During early Mississippian time there was extensive deposition of marine dolomitic limestone and some shale. According to the logs of oil wells in the Shallow Water pool, Mississippian strata are present under Scott County, the top being encountered at a depth of about 4,650 feet. When production was found initially in the Shallow Water pool it was believed that the producing limestone was of Chesterian (upper Mississippian) age (Ver Wiebe, 1938, p. 138). Norton (1938), however, reports that this oolitic limestone is probably the equivalent of the Ste. Genevieve limestone of middle Mississippian age. In later Mississippian time there was an uplift, during which the surface of the early Mississippian strata was subjected to erosion.

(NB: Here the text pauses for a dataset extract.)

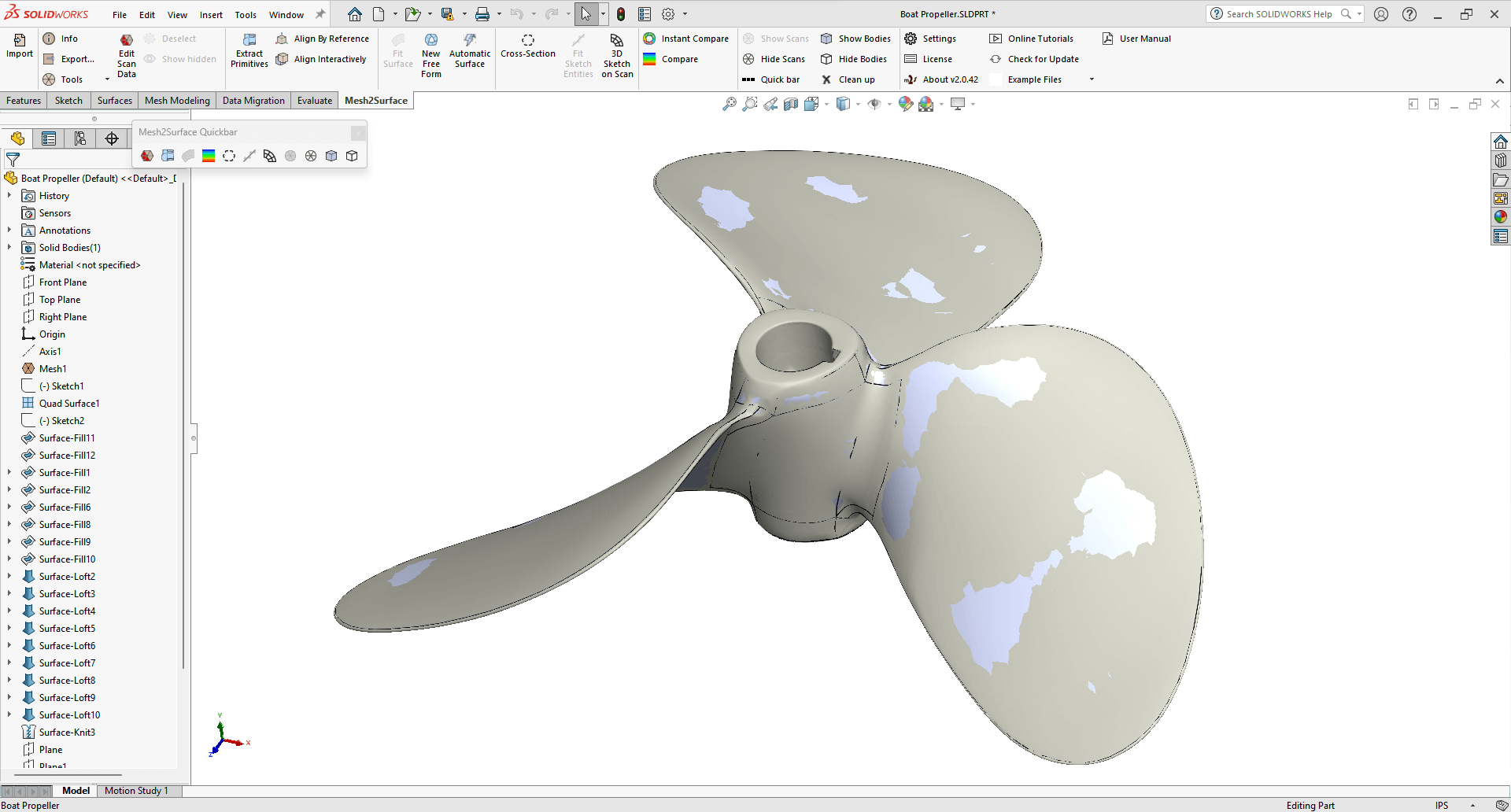Select the Extract Primitives tool
The height and width of the screenshot is (812, 1511).
249,50
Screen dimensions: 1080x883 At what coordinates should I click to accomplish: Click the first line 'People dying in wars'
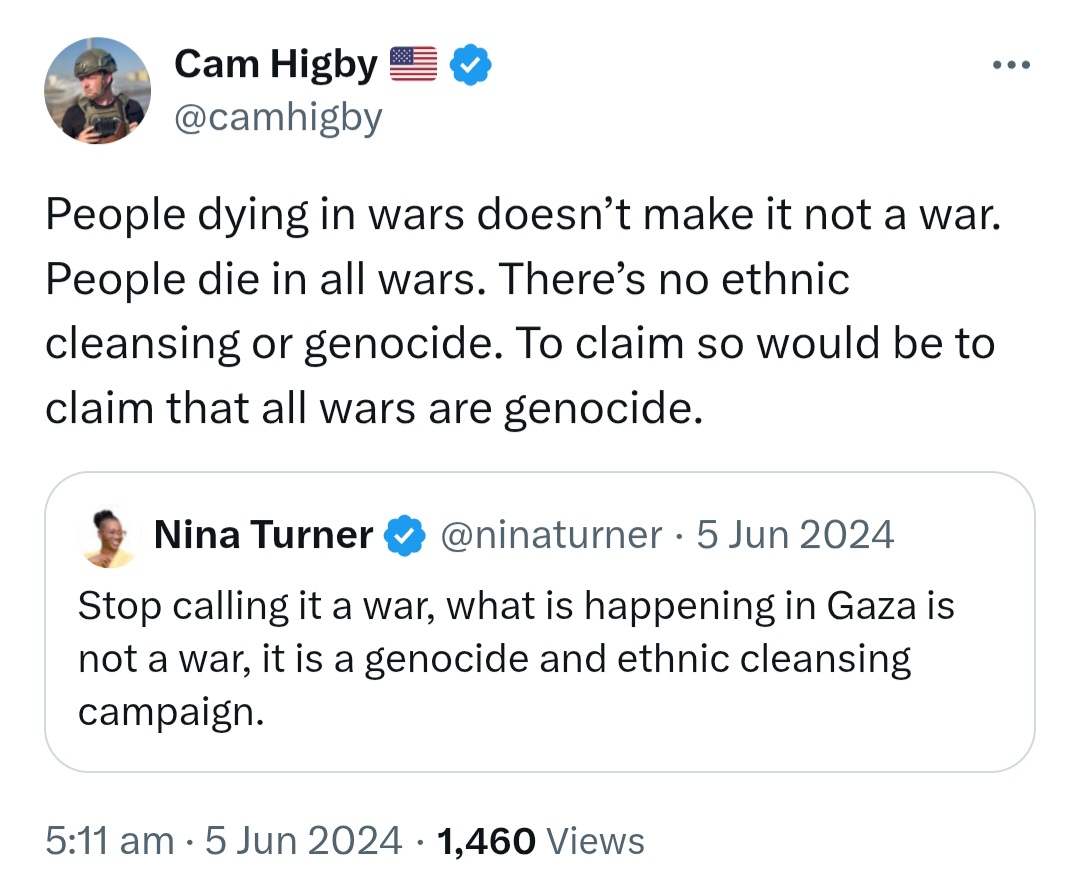click(255, 215)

A long period of erosion intervened between the deposition of the youngest Mississippian rocks and the oldest Pennsylvanian rocks. During this interval the limestone of Chesterian age, if deposited originally, may have been removed in Scott County. Alternate subsidence below and emergence above sea level were repeated many times during the Pennsylvanian, giving rise to both marine and continental deposits consisting of sandstone, shale, coal, and limestone. This sequence of deposition was interrupted at times when the land surface was elevated and subjected to erosion. The Pennsylvanian rocks are approximately 1,400 feet thick in Scott County. According to Ver Wiebe (1938, p. 138) the top of the Topeka limestone lies at a depth of 3,600 feet and the top of the Lansing group is approximately 350 feet lower. Below the Lansing-Kansas City-Bronson sequence of limestones are shales and limestones, which may correspond to the Marmaton group and Cherokee shale of eastern Kansas. In Scott County these shales are subordinate to coarse-grained limestones of gray to black color. The composition of the lower Pennsylvanian rocks is somewhat different also, notably in the presence of considerable chert. The basal conglomerate may be represented by red and green shales near the base of the system.

Permian Period

A transitional period intervened in which marine conditions during early Permian time were somewhat comparable to those existing during late Pennsylvanian time, and alternate successions of limestones, dolomites, and shales (Wolfcampian Series) were deposited. Following this there was an interval when beds of continental origin were deposited alternately with beds of marine origin. Gradually continental deposition became the dominant mode of origin for late Permian sediments. Most of the deposition took place in shallow water, so that subsidence must have kept pace with deposition during this interval. It is probable that an arid climate prevailed and evaporation must have taken place in shallow basin, giving rise to extensive deposits of salt and anhydrite interbedded with deposits of gypsum of the Leonardian Series. According to the logs of oil wells in the Shallow Water pool the top of the Permian is encountered at a depth of approximately 1,150 feet. Gypsum of the Blaine formation is encountered at a depth of about 1,430 feet, and anhydrite of the Stone Corral dolomite lies at a depth of about 2,100 feet. Beneath the red beds, the gray shales and anhydrites of the Wellington formation are encountered and these beds continue to a depth of about 2,800 feet where the first dolomite of the Wolfcampian Series appears.

Mesozoic Era

Cretaceous Period

At the close of the Paleozoic, deposition was terminated by an uplift that brought the region above water. This condition probably prevailed throughout most of Triassic time and through Jurassic time, during which there was no deposition and probably considerable erosion. Rocks of Triassic and Jurassic age are not known to occur in Scott County.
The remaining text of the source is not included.